--- START PROVIDED DATA ---
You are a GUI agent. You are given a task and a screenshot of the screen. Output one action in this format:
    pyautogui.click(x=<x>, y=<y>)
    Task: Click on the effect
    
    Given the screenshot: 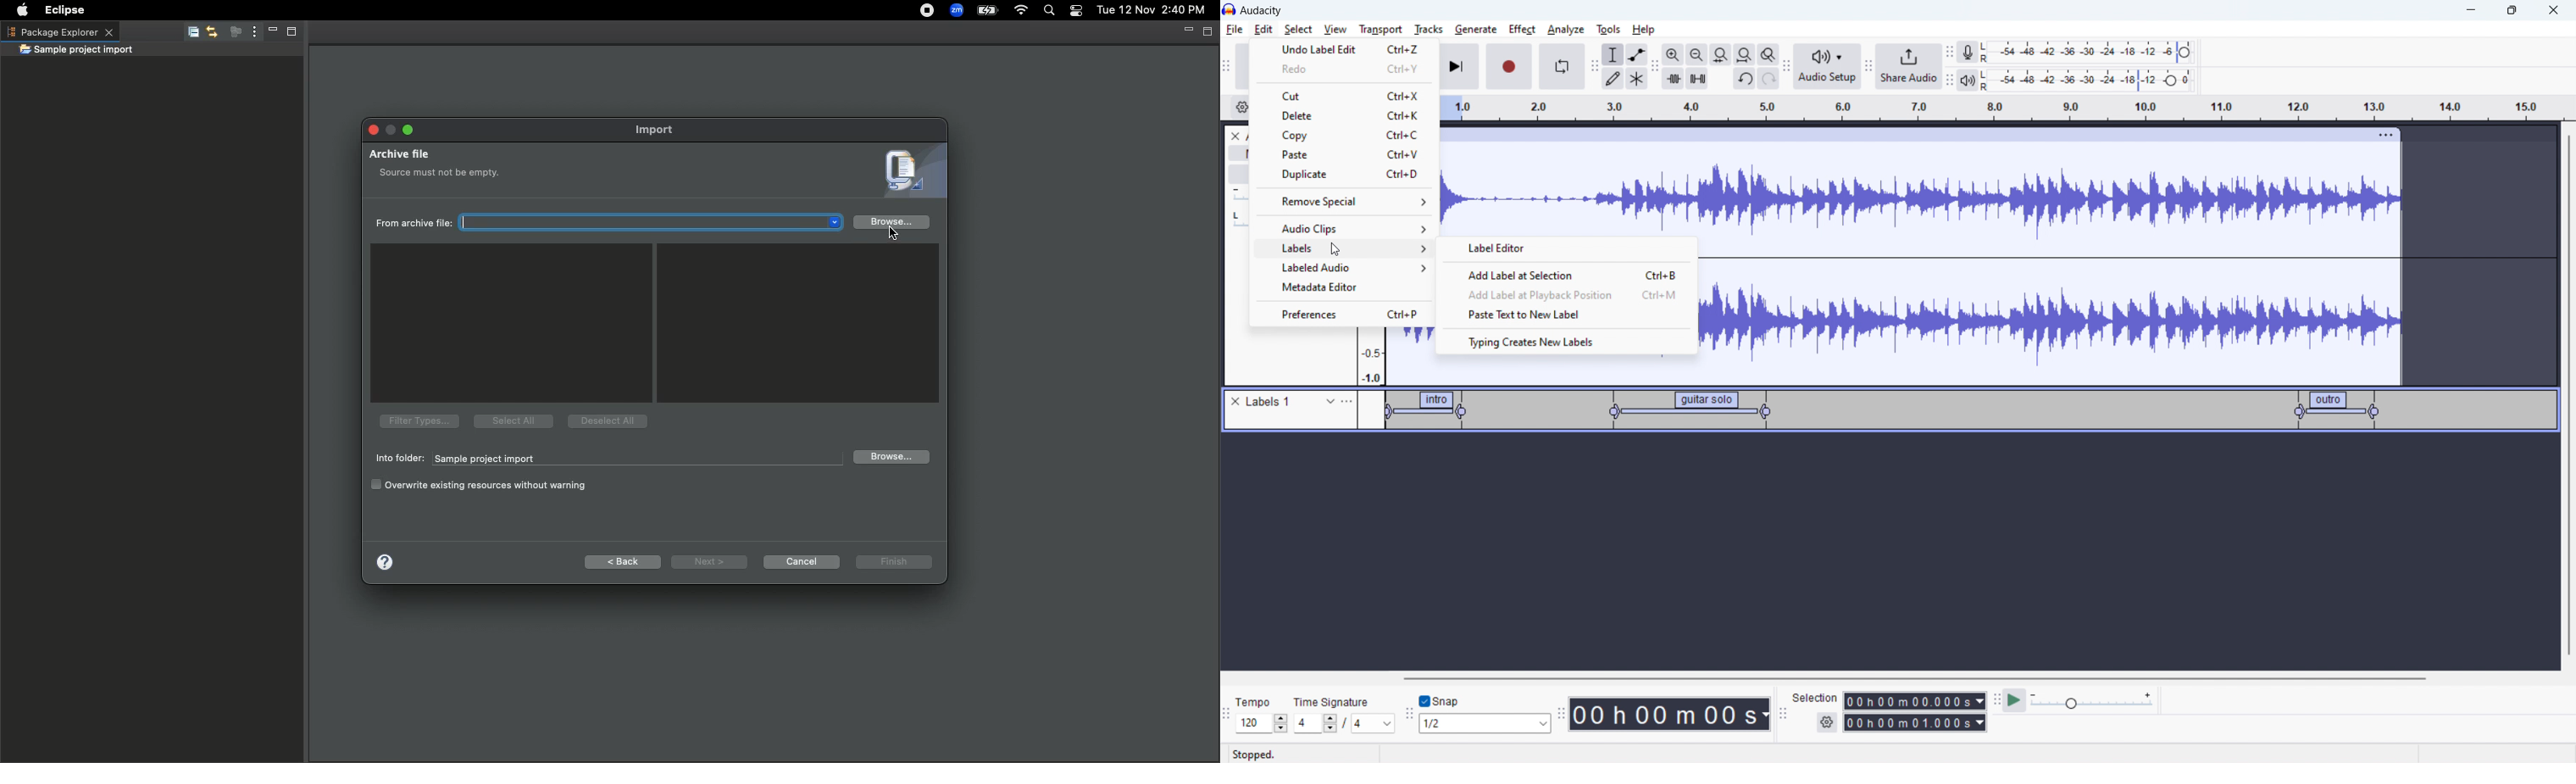 What is the action you would take?
    pyautogui.click(x=1522, y=30)
    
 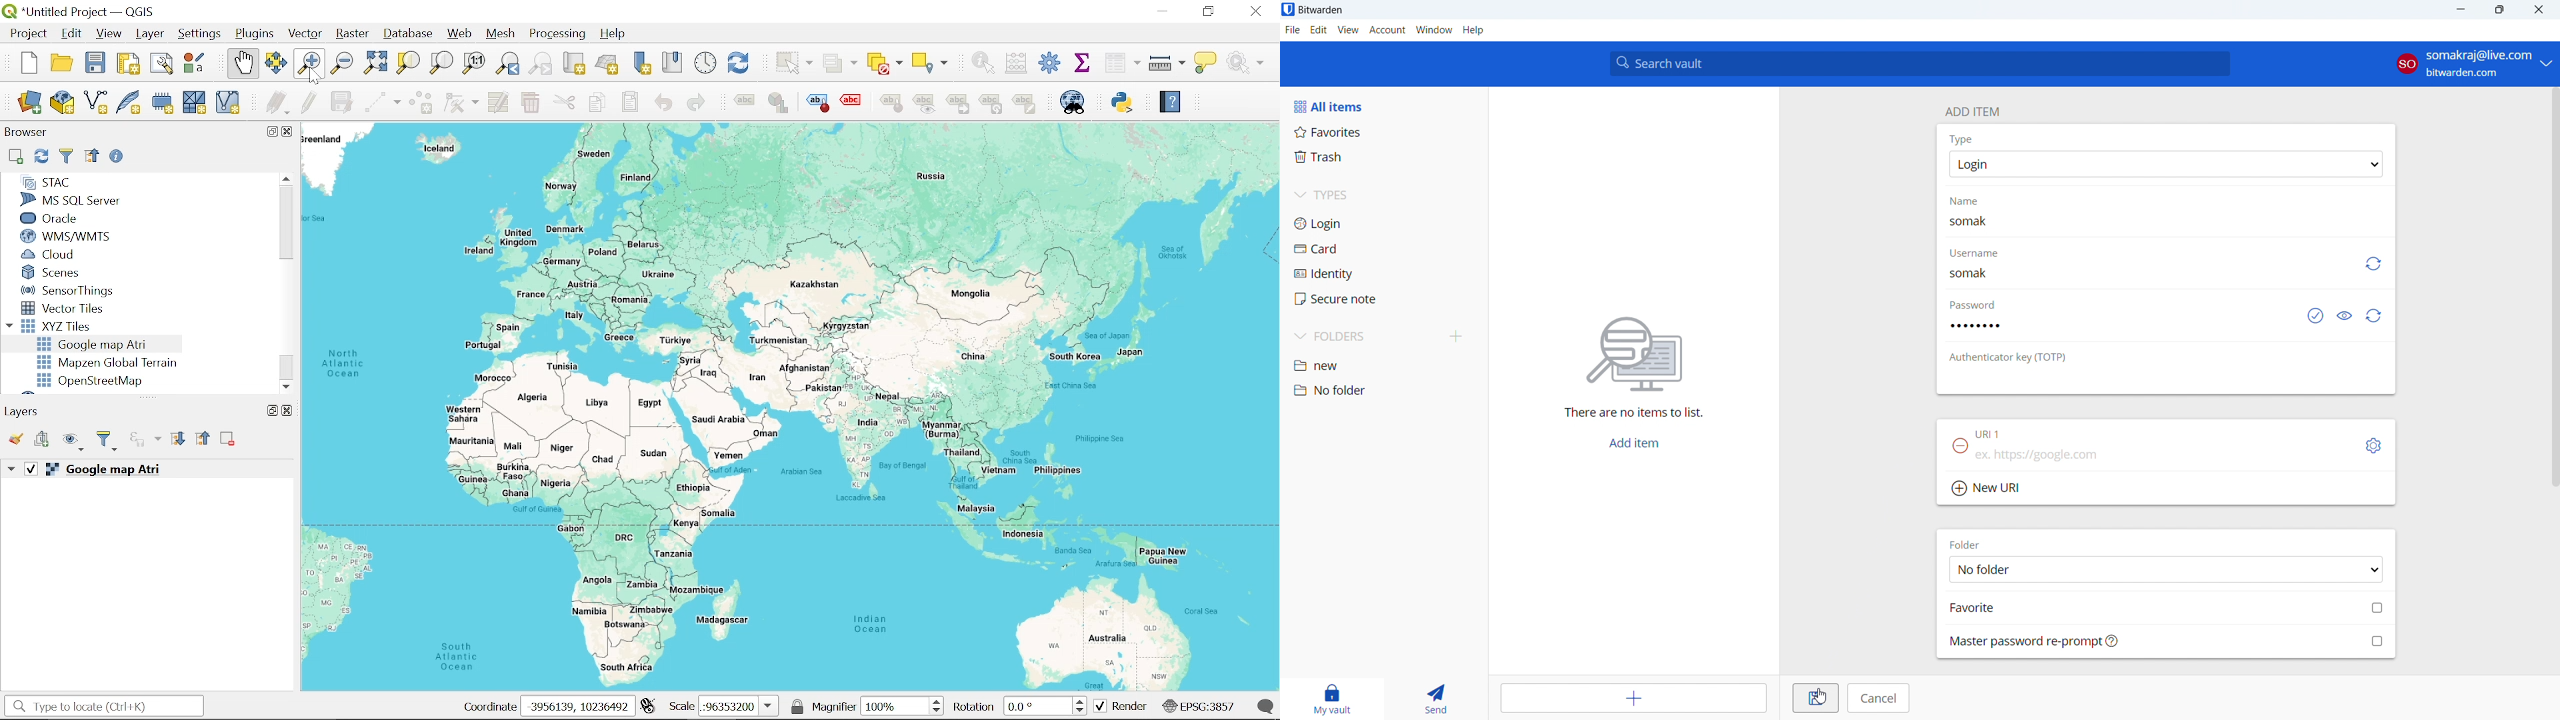 What do you see at coordinates (1257, 12) in the screenshot?
I see `Close` at bounding box center [1257, 12].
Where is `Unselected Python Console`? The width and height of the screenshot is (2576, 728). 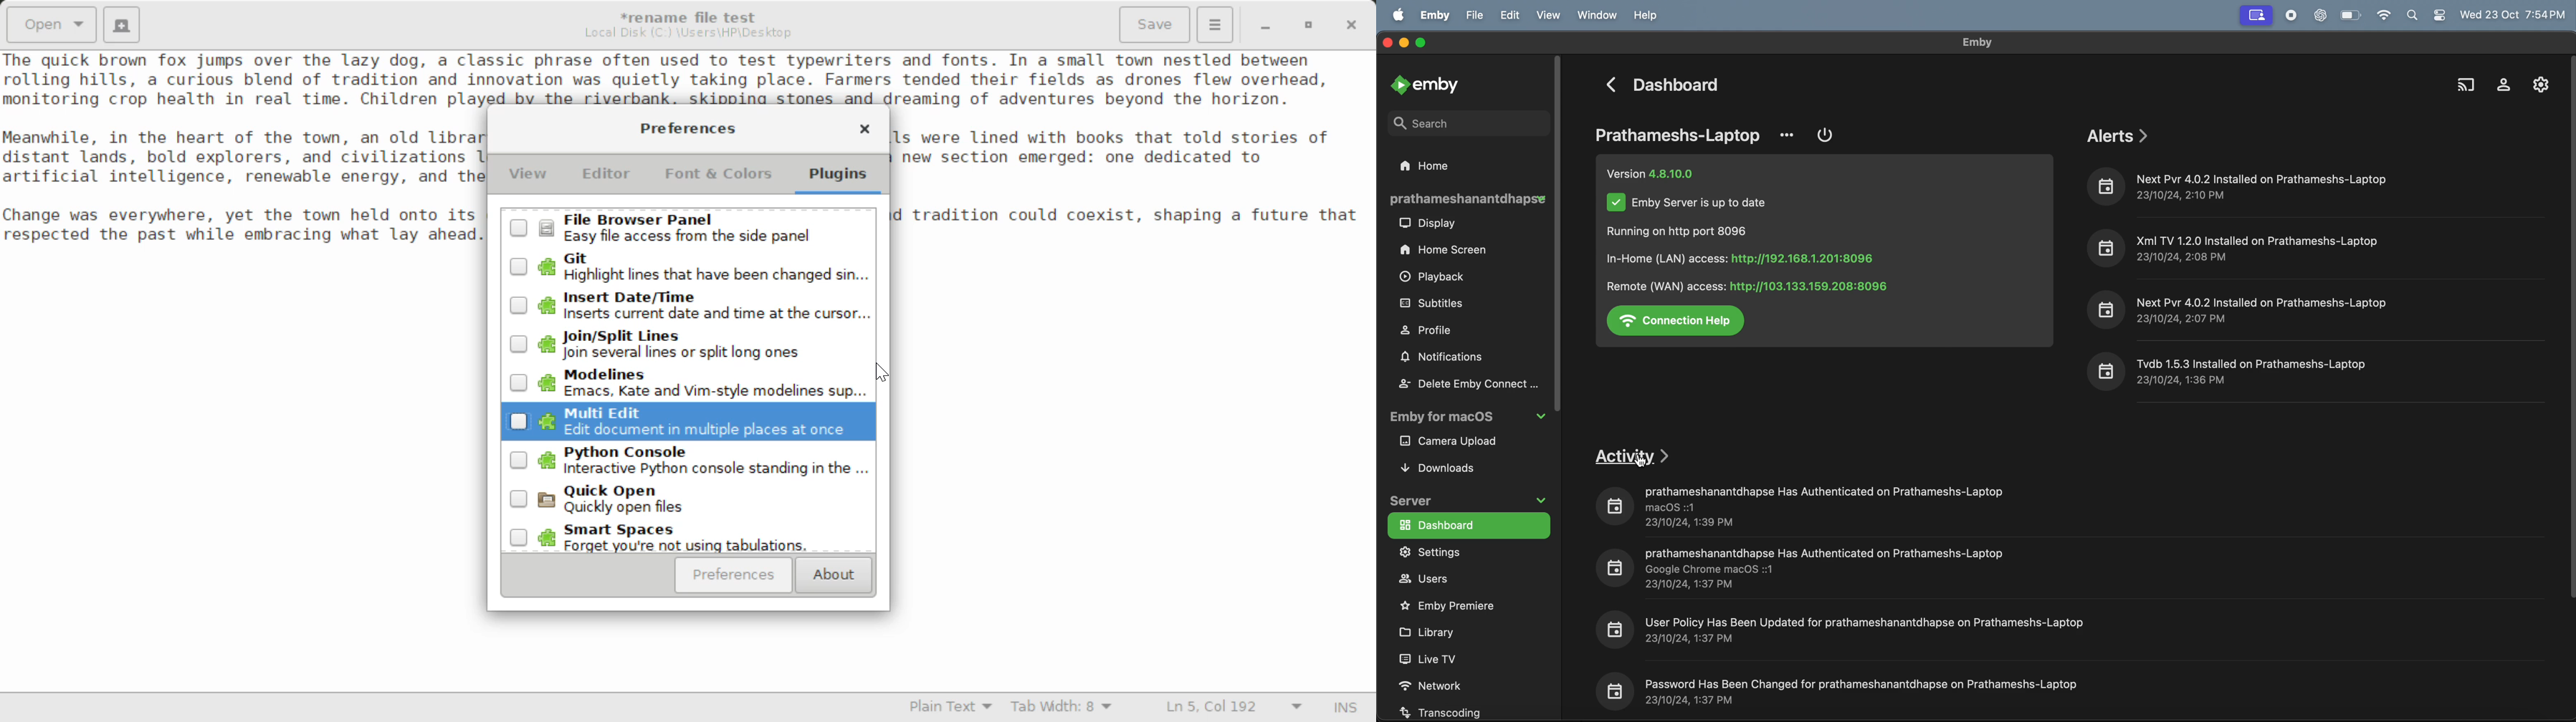
Unselected Python Console is located at coordinates (687, 465).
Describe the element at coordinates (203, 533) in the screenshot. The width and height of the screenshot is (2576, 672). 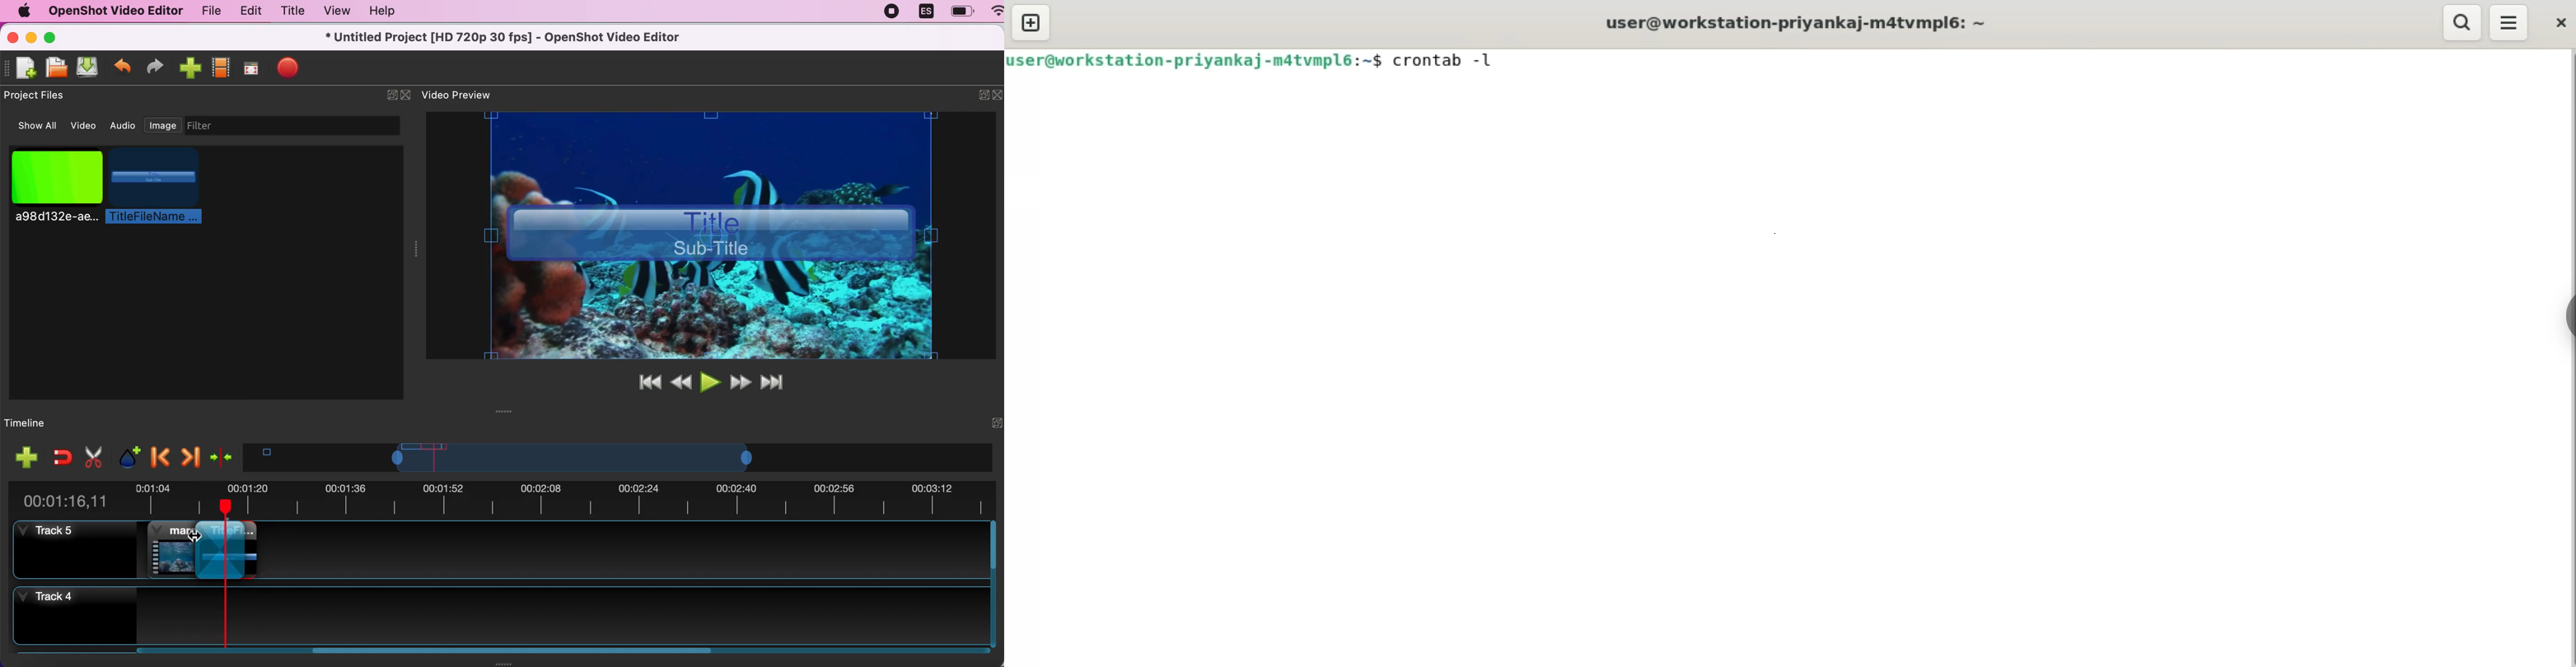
--- END PROVIDED DATA ---
• _TASK STATEMENT_
Rewrite the listing from the line containing "What do you" through the end, inclusive, changing "width and height" to "size" and keeping everything else the same. Leave the pictures out.

• _ANSWER TO THE TASK_
  What do you see at coordinates (1257, 12) in the screenshot?
I see `Close` at bounding box center [1257, 12].
Where is `Unselected Python Console`? The size of the screenshot is (2576, 728). 
Unselected Python Console is located at coordinates (687, 465).
Describe the element at coordinates (203, 533) in the screenshot. The size of the screenshot is (2576, 672). 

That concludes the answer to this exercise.